Sie blicken sich um. Die vier stehen mitten in der Museumskammer von Familie Maring. In Kisten und in löcherigen Schränken drängeln sich Generationen zersprungener Spiegel, farbiger Tücher, bemalter Leinwände, klobiger Holzrahmen, Bücher, Schallplatten, Mäntel, Hüte, Kleider und Anzüge aus alten Zeiten. Vasen und Geschirr stehen auf dem Boden, ein kaputter Holzschlitten lehnt an der Wand und Dinge, dessen Name Paolo nicht einmal kennt, tummeln sich in Regalen oder ruhen in dunklen Ecken.
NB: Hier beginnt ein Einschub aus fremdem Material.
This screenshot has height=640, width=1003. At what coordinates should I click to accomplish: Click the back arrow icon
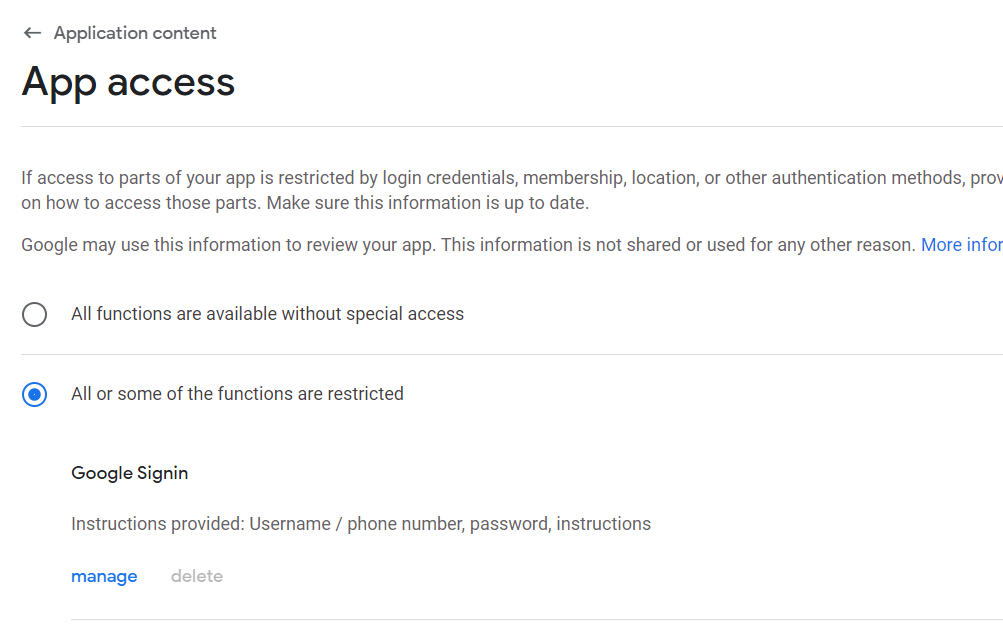click(x=32, y=33)
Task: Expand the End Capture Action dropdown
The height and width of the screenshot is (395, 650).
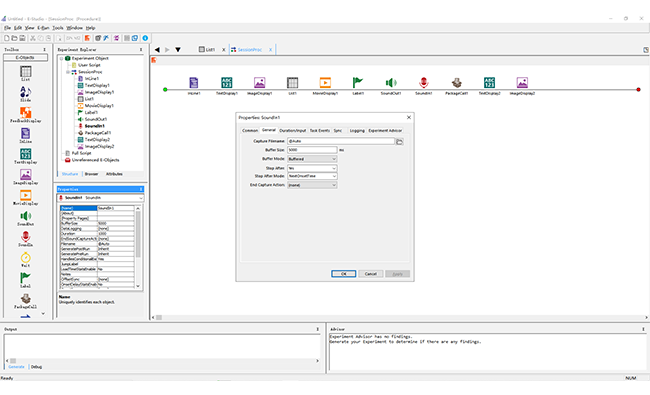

Das Licht der Taschenlampe strahlt durch die Reihen uralter Sachen. Neben einem hohen Kleiderständer, an dem ein brauner Wollschal lässig herunterbaumelt, steht eine dunkle Eichentruhe. Sie gehörte Oma Luise.
»Wir brauchen Jahre, um das alles zu durchsuchen!«, flüstert Paolo und seine Knie zittern vor Kälte.
»Paolo!«
»Was ist?«
»Leuchte mal dort hinüber, ich glaube, da war etwas.«
Paolo schwenkt den Lichtkegel der Taschenlampe nach links.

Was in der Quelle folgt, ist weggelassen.